### TAREFAS DO EXERCÍCIO
A) No texto sobre os profissionais da Saúde, quantas pessoas morreram vítimas da Covid no Brasil em março, segundo Clóvis Arns da Cunha?
B) Liste os problemas que, de acordo com Cláudia Paola no texto sobre os profissionais da Saúde, Curitiba já enfrentava quando a pandemia chegou.
C) Retome o texto sobre os profissionais da Saúde a partir do ponto em que ele termina.

### TEXTO FORNECIDO

****

A médica Cláudia Paola, dirigente do Sindicato dos Médicos do Paraná (Simepar), lembrou que a falta de equipamentos e infraestrutura também abala mentalmente os profissionais da Saúde. “Estar lá no último momento de um paciente e saber que poderia fazer melhor se tivesse mais recursos e equipamentos, gera angústia”, ressaltou. “Eu sou psiquiatra, atendo colegas da linha de frente e muitos estão com depressão.”

Ela ainda afirmou que o problema na Saúde pública em Curitiba se revelava antes da pandemia e agora a situação ficou em evidência. “Quando a pandemia chegou, Curitiba já passava por um momento de desvalorização dos profissionais de Saúde, com corte de direitos, ameaça da terceirização, de perder o vínculo de emprego e adoecer sem nenhum suporte.”

Além disso, a médica reforçou a falta de valorização dos profissionais. “Médicos têm se sentido pouco reconhecidos, têm palmas nas janelas, mas não veem a valorização do seu trabalho pelo seu empregador.”

“Foi o pior março da nossa geração”

O presidente da Sociedade Brasileira de Infectologia, Clóvis Arns da Cunha, disse que o último mês de março teve os piores números já registrados. “Março foi o pior março da nossa geração. Quase 62 mil pessoas morreram vítimas da Covid no Brasil. Antes disso, o pior dado era de julho de 2020, quando 30 mil morreram. Em 35 anos de profissão, jamais pensei que passaria por isso.”

****

### DADOS DE ENTRADA
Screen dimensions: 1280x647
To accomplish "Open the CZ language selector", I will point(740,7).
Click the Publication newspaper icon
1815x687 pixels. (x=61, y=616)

****

### RESPOSTAS ESPERADAS
A) Quase 62 mil pessoas.

B)
- Desvalorização dos profissionais de Saúde
- Corte de direitos
- Ameaça da terceirização
- Risco de perder o vínculo de emprego
- Risco de adoecer sem nenhum suporte

C)
O infectologista também falou sobre os perigos dos tratamentos precoces feitos com Hidróxido Cloroquina e Ivermectina. “Nenhuma sociedade médica científica, que representam médicos que atendem pacientes com Covid ou especialistas nas doenças que a Covid causa, recomenda o uso desses remédios”, disse. “Quando afirmamos isso, sofremos agressões nas redes sociais.”

Enquanto isso, algumas pessoas que assistiam a conferência pelo Youtube fizeram fortes críticas à fala do especialista, o chamando inclusive de “comunista”. Algumas postagens em defesa do tratamento precoce, vieram da conta do vereador Ezequias Barros (PMB), que afirmou que os medicamentos já foram testados e existem comprovações.

No Youtube, vereador defende o uso do “Kit Covid”

O médico garantiu que a Sociedade Brasileira de Infectologistas é formada por mais de mil especialistas de todo país e que existe um grupo, com cerca de 100 médicos, que atualizam diariamente as leituras científicas referentes a estudos sobre a Covid. “Vamos esquecer o tratamento precoce e vamos focar em duas coisas: vacinação em massa e medidas preventivas”, concluiu Clóvis.

“Agradecemos pelos aplausos na janela, mas precisamos de valorização”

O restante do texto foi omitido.